__ASSIGNMENT__. If a line includes "computer", copy it out of the entries.

__DATA SUPPLIED__.
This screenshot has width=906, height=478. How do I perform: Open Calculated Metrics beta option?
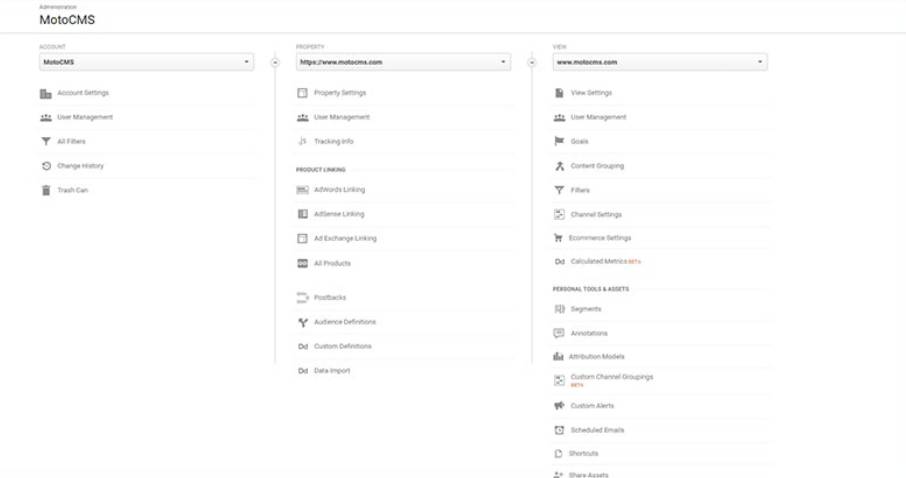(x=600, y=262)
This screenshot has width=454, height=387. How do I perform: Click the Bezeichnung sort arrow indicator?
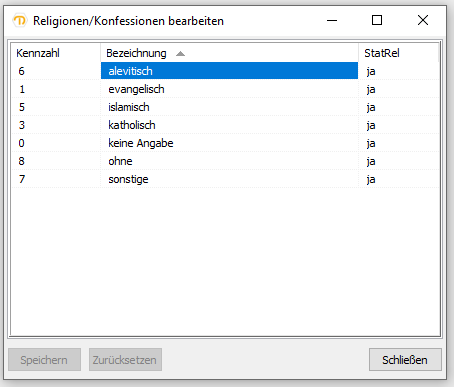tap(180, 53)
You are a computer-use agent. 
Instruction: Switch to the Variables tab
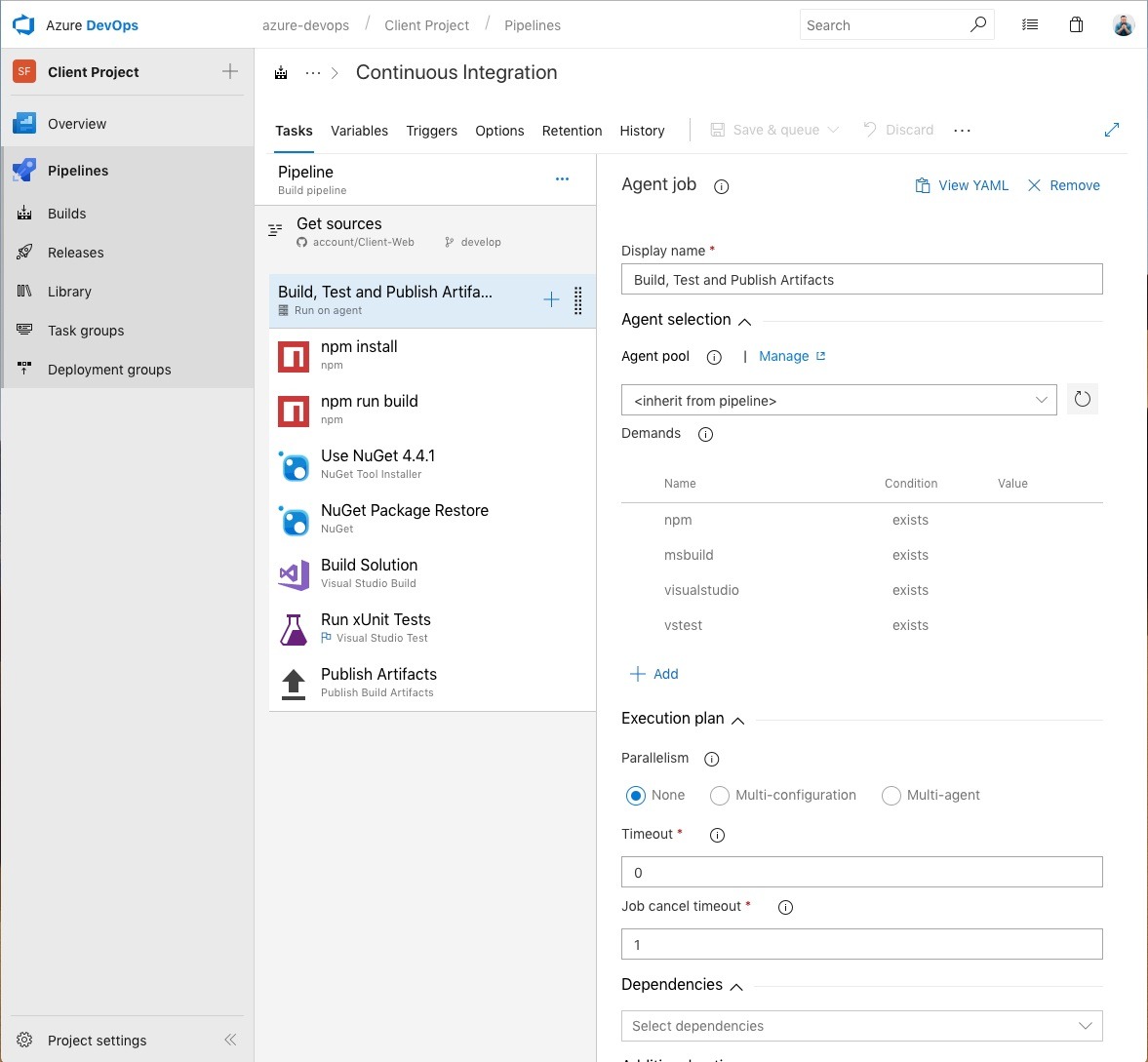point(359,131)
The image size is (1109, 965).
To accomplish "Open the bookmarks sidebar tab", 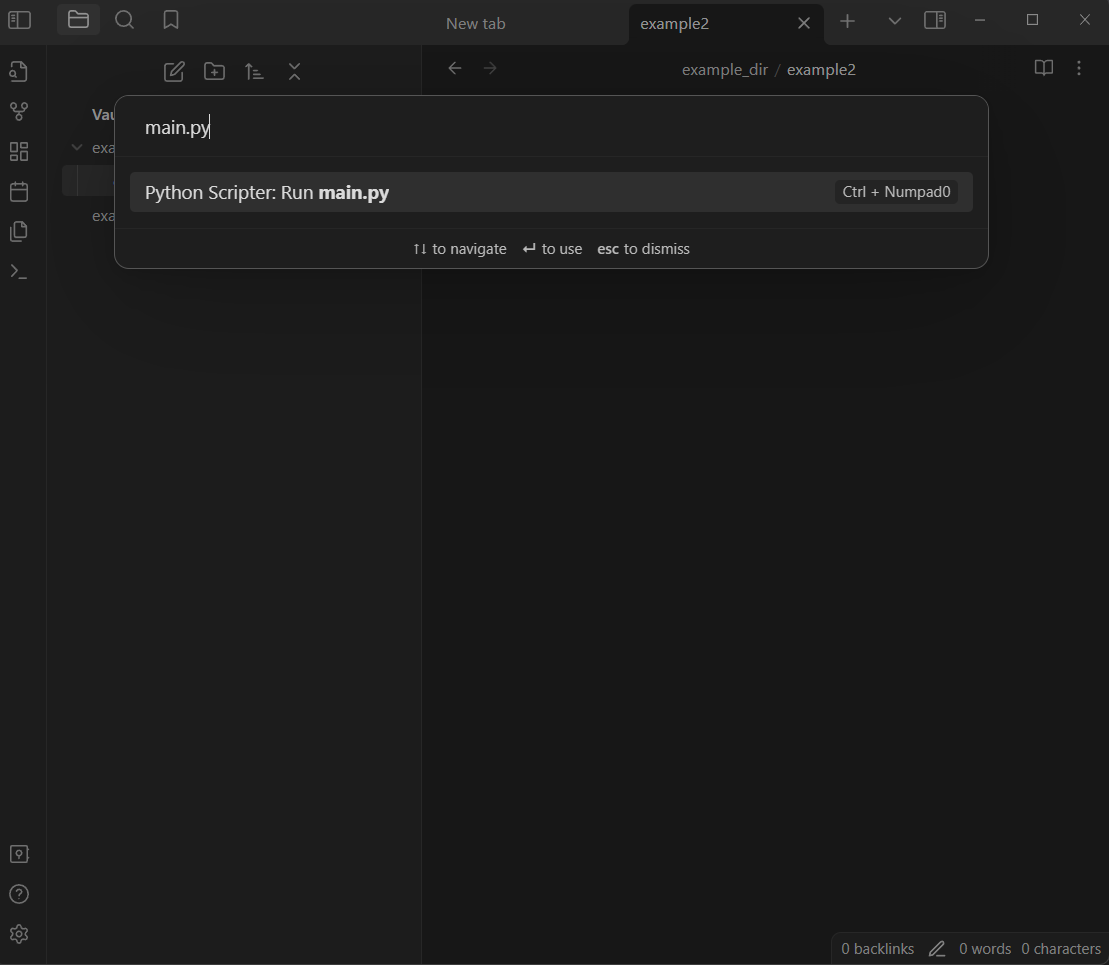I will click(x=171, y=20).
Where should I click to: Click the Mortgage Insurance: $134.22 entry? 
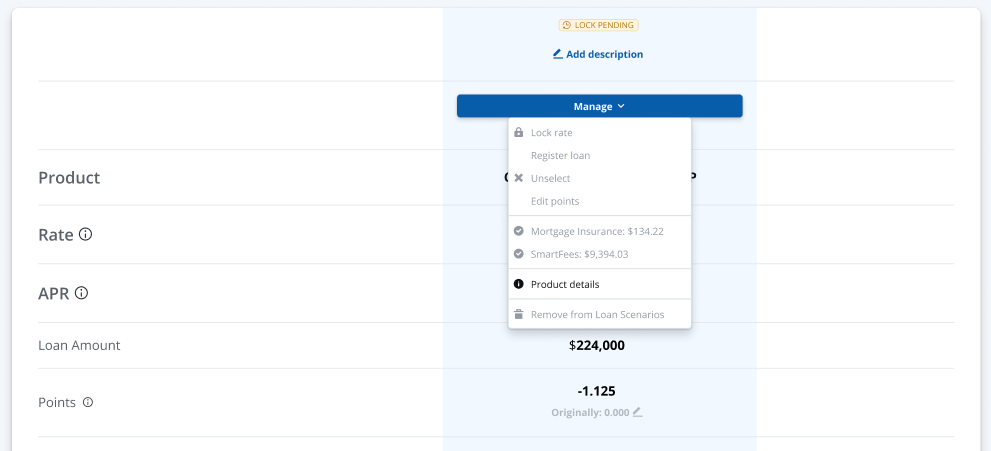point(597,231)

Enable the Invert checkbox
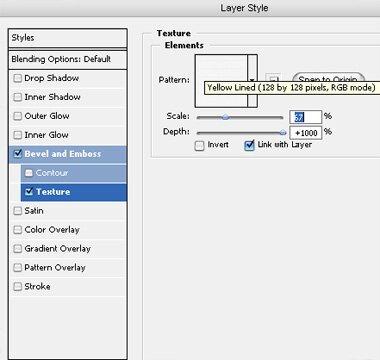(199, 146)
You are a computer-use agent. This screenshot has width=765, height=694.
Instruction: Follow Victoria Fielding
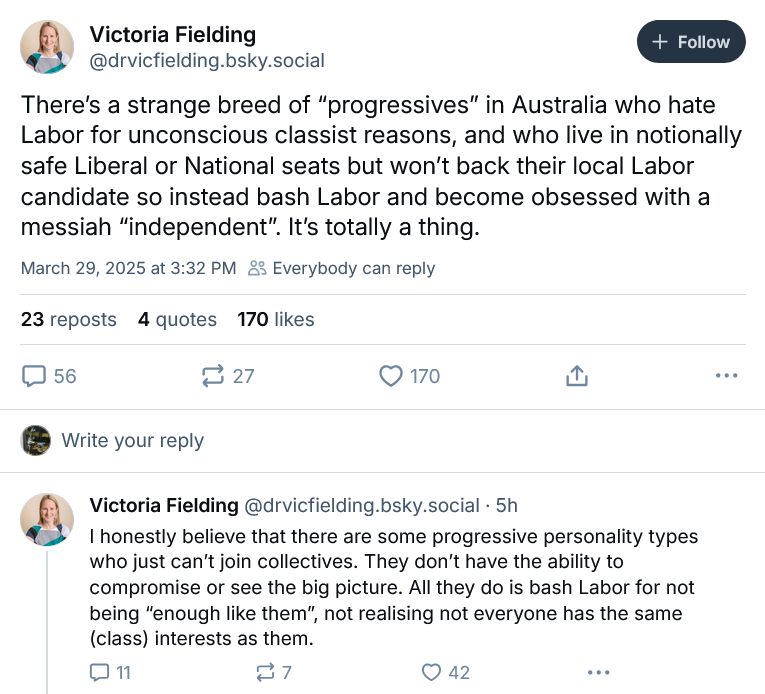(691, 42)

__ANSWER BOX__.
You are a computer-use agent. 
You are a computer-use agent. This screenshot has width=765, height=694.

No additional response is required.